A.S. directors reverse their resignation
Associated Students directors William Sun and Yian Chen, who announced their resignation earlier this month at a special board meeting, said Monday that they will be retaining their positions as Director of Academic Support and Director of Budget Management, respectively. “I’ve decided to remain on the board,” Chen said at the A.S. public board meeting. “My resignation decision was based on my co-workers at the Associated Students; it was not based on the people that I should put first—the students that I was elected by to represent as director of budget management, and my commissioners.”
Sun and Chen’s positions were marked vacant on the A.S. Board of Directors’ Monday agenda. But Chen maintains that her resignation was not official, and that there was a misunderstanding among board members as to what the student government protocol was for a legitimate resignation.
“There are no official documents in the A.S., in our constitution or bylaws, about resignations; so it was just based on every director’s [perspective] and what they think is official,” Chen said.
“The directors resigned,” Cameron Espinoza, Director of Student Outreach, insisted at the meeting. “They changed their minds, and they have the right to do that.”
A polarizing discussion among A.S. directors, regarding contract education and the attempted impeachment of DJ Davids, Director of Publicity (Davids avoided impeachment by a narrow margin), was what initially led Sun and Chen to an emotional stepping-down during the special board meeting on April 4.
“I apologize for our actions on that day; it was totally based on emotions,” Sun said at the Monday board meeting.
“We are supposed to represent the whole student body. We cannot let our emotions get in the way.”
Prior to the meeting, Chen and Sun told the Corsair that they were upset about Davids’ attempted impeachment. They believe Davids’ behavior did not warrant sanction, and that the board members’ use of peer pressure to make him quit was unfair.
According to Sun and Chen, the charges against Davids, which included failing to communicate properly with his counterparts and creating a volatile environment in the office, were gratuitous.
“Those charges can be used against any directors on that board,” Sun said a few days after the failed impeachment.
“Not everybody did a perfect job,” Chen continued. “Everybody has contributed to creating the environment that the A.S. have right now; there’s a very clear division within us.”
However, A.S. President Harrison Wills says several board members pushed specifically for Davids’ impeachment because of “his removal from Alpha Gamma Sigma, his intimidation of other members, and his failing to perform his duties,” among other issues.

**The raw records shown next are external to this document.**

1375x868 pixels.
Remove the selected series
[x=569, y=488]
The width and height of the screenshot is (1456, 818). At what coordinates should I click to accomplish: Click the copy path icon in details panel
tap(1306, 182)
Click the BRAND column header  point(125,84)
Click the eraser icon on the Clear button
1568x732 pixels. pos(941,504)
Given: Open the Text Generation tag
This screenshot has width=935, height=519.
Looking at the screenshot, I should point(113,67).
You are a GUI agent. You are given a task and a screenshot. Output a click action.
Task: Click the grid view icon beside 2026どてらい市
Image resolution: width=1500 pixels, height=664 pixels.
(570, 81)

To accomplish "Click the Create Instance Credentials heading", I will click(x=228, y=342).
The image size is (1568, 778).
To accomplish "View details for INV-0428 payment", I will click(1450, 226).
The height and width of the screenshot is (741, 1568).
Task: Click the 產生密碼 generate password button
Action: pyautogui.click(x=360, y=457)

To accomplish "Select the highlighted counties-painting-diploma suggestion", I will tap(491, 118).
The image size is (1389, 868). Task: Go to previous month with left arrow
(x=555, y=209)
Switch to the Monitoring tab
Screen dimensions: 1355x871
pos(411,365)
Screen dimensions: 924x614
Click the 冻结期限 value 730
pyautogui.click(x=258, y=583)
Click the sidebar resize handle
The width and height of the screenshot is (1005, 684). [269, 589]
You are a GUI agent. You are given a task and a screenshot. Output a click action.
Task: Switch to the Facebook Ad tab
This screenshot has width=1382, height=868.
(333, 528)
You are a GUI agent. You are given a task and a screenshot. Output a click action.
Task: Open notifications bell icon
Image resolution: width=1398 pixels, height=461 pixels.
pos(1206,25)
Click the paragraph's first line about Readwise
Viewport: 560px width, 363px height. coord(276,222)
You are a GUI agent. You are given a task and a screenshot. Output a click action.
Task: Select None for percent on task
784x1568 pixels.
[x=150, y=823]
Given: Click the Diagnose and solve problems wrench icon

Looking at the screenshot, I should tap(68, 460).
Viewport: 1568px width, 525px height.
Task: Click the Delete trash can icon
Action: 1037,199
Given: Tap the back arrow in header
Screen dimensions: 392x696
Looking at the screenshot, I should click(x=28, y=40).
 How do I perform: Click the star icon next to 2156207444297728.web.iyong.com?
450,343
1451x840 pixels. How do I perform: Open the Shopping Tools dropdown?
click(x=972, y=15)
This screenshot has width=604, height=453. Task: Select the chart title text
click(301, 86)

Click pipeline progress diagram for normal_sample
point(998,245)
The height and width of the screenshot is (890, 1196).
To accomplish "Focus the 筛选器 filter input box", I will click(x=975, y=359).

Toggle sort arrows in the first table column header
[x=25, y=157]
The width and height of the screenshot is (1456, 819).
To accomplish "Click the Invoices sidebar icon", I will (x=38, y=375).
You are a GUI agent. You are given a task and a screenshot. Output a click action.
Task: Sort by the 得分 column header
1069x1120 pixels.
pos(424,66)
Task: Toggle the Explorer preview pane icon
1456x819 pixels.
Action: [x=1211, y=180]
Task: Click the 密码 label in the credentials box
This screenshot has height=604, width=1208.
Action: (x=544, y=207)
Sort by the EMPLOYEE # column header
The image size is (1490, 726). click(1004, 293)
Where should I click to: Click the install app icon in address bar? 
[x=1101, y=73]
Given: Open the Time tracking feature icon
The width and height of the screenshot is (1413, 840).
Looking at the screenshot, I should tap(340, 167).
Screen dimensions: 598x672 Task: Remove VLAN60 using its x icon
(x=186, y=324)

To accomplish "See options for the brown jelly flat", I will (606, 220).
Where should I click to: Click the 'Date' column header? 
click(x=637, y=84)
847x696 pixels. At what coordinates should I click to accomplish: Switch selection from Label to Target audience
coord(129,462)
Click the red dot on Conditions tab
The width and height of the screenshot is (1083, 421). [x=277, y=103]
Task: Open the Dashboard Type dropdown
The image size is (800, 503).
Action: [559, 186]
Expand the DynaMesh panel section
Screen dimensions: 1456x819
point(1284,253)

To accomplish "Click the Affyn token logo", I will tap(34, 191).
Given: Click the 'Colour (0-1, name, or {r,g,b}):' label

Davids maintains that some A.S. directors attempted to impeach him because he has been the “most outspoken board member against them,” and was a strong supporter of contract education, which the student government voted against last month.
“It was just an attempt to get rid of me after I spoke out in favor of contract education, which they are all so passionately against, as you saw tears flying at some of these meetings,” Davids said after the Monday board meeting.
“The impeachment attempt stems off of emotion.”
Wills refutes those claims, and states that the attempted impeachment of Davids was not based upon his support of contract education, nor on his outspoken character.
“Him being outspoken has nothing to do with why we would impeach him,” Wills said. “Our entire board is made of outspoken, impassioned, and politically active members. So that’s irrelevant!”
Wills later on stated that frustration and tension among A.S. directors sometimes arise when there is a lack of a “cooperative setting,” and that some members fail to do their job.
But he insists that some directors’ decision to chastise Davids was not emotion-driven.
“I think he’s very capable,” Wills said, “we can move past our differences on these issues, and work together to create a healthy collaborative working environment.”
Espinoza believes that differences among board members leading to resignations and attempted impeachments creates a distraction from the more important matters the school is currently facing.
“I’m so tired of all this passive aggressiveness going on,” Espinoza said to her counterparts at the meeting. “Let’s try to work together, because there are bigger issues.”